Many people who become trapped in slavery are the people who are already trapped in poverty. People in extreme poverty often try to find ways out of their desperate situation, and many are lured into the slave trade with promises of education, steady work and a better life. Instead, they are sold into slavery, often for as little as $90 a person, and imprisoned with literal chains or psychological pressure. They can then be forced into different types of slavery, including sexual exploitation and prostitution, forced labor, being compelled to act as beggars, benefit fraud and organ removal.

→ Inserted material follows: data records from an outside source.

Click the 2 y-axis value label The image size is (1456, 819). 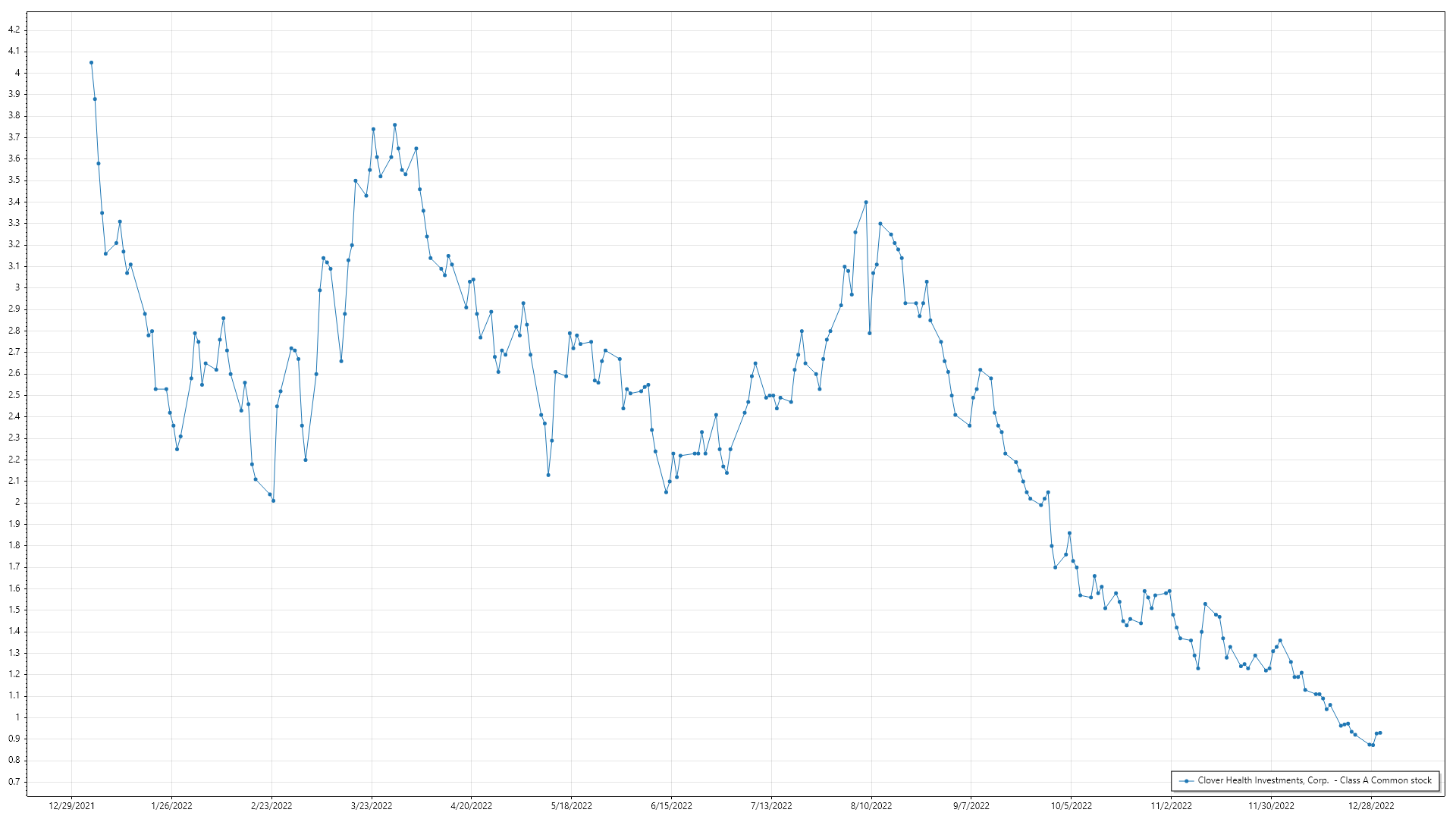pos(17,502)
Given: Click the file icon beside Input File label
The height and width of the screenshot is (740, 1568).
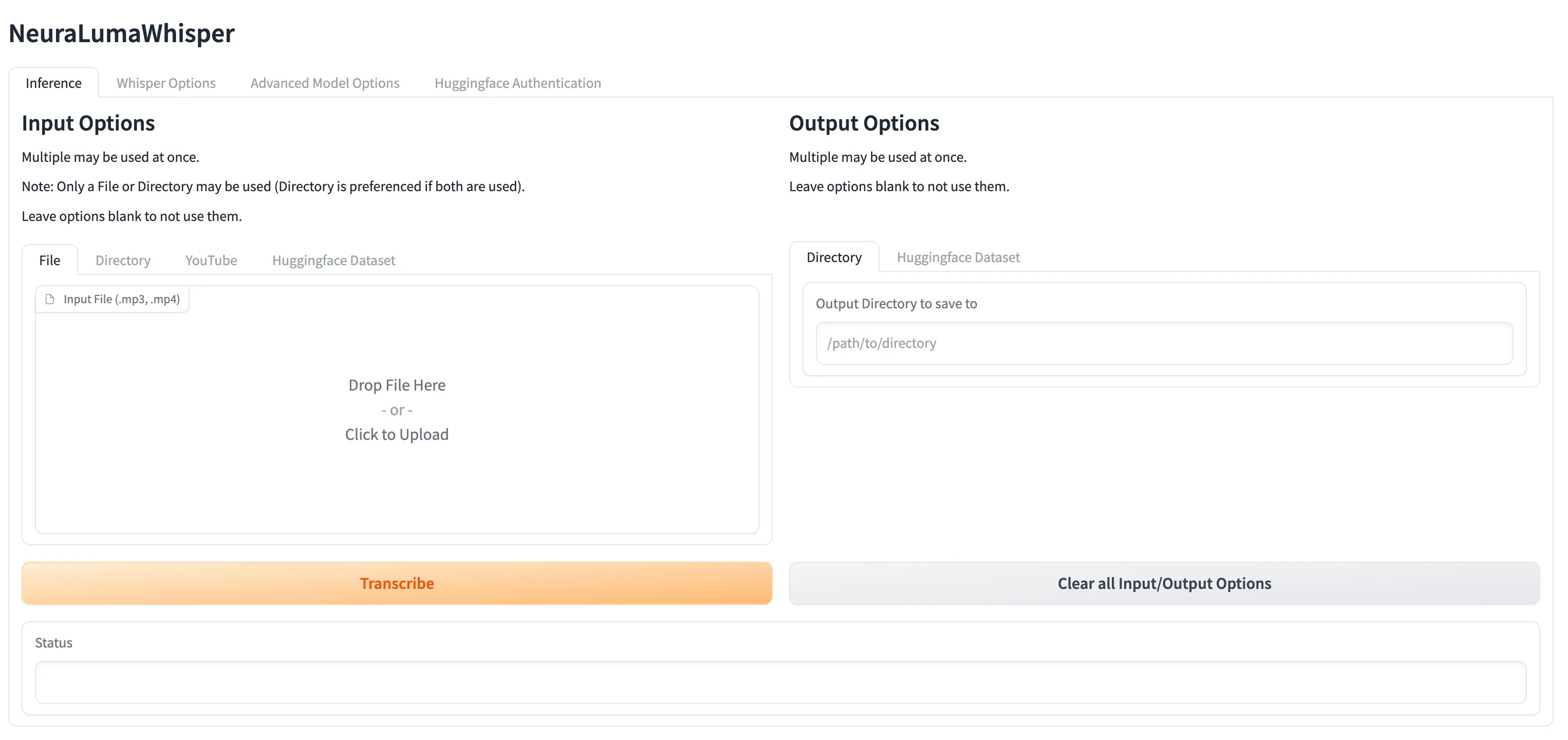Looking at the screenshot, I should click(50, 299).
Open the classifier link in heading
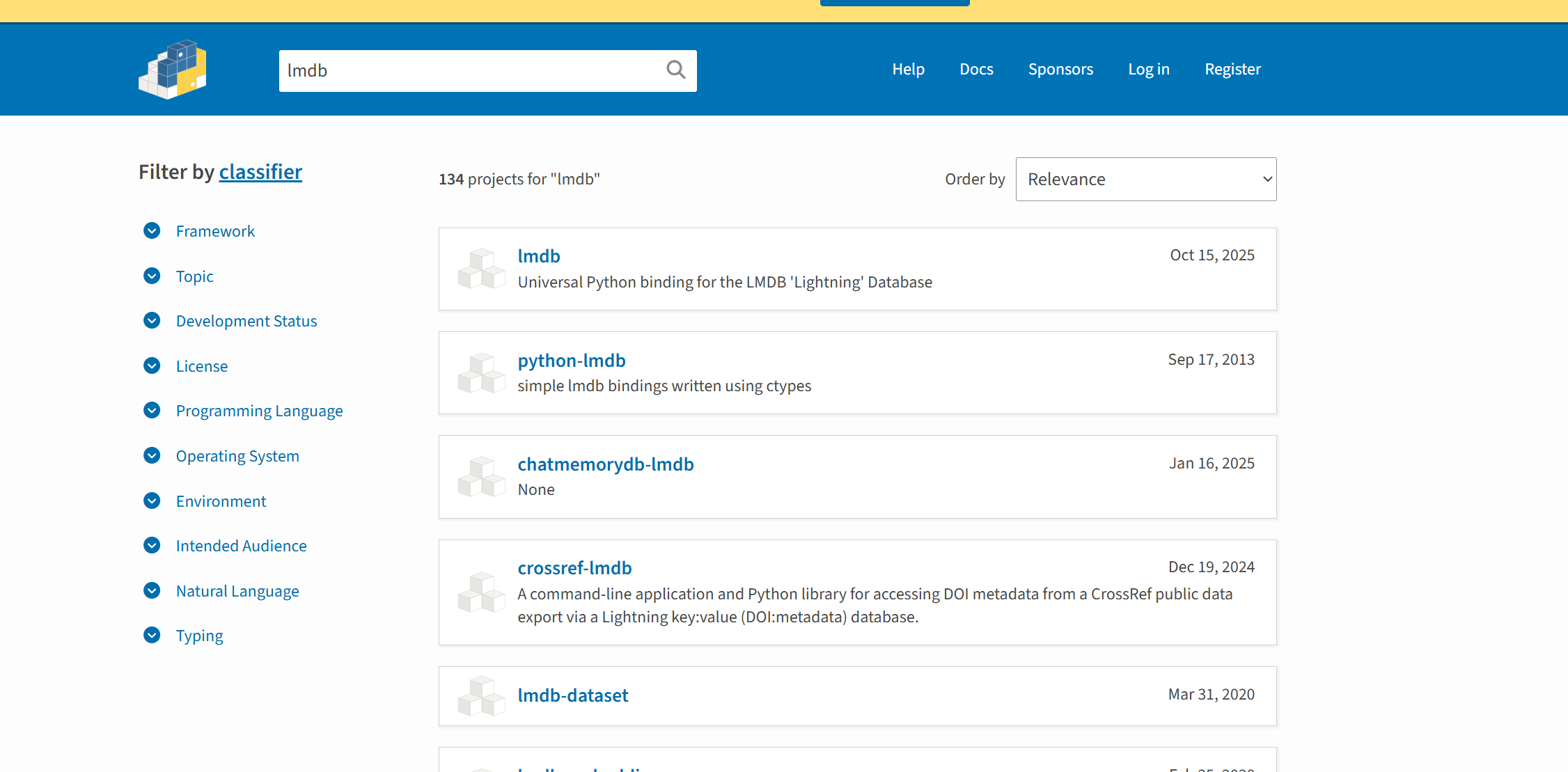The image size is (1568, 772). point(260,172)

There are laws and international protocols against the slave trade, but they are poorly enforced and often ineffective. Victims fear coming forward to the authorities because of stigmas and the risk of imprisonment or deportation, even when they are the victims, not the criminals. The victims are often the ones to carry the social shame and punishments while the conviction rate for the slave traders remains low.

Ending modern day slavery feels like a difficult task. There is no open slave trade to end as there was in the 1700s and 1800s. The U.N. is one of the many organizations working to free people and give them a new life. Since the early ’90s, it has freed more than 90,000 people by working to prevent trafficking and protect victims. However, there are still millions more to free and prevent from becoming victims in the first place. The State Department has devised a strategy of prosecution, protection and prevention, the “3 P’s” that are aimed to end modern slavery.

One of the most important ways to end modern slavery is by preventing it. Both slavery and poverty are about “excluding people from economic and social justice,” so addressing economic and social issues deals with slavery and poverty together. By preventing individuals from falling into the desperate situations of poverty, they are less vulnerable to slave traffickers. Preventing social exclusion and discrimination is also an important step to stop slavery. Slowing the supply of victims by addressing these social and economic causes is a crucial step to ending modern slavery. Since many of these problems are also related to global poverty, this is a win-win situation.

Protection is another key way to end slavery. The movements of refugees and migrants have made many people more vulnerable, so safe migration and trade unions can help keep workers from becoming susceptible to the slave trade. Those already trapped in the slave trade should receive the proper treatment and legal action. This leads to the final P, which is prosecution of those running the slave trade. The low prosecution rates provide little deterrence for those involved with the slave trade, so cracking down on prosecution can act as a form of further deterrence.

Compared to the number of people in poverty, about 10 percent of the world’s population, the number of people in slavery is small. However, these 27 million people deserve far better treatment. Addressing the issues of poverty that cause the desperation can help end modern slavery, and ending modern slavery helps end poverty.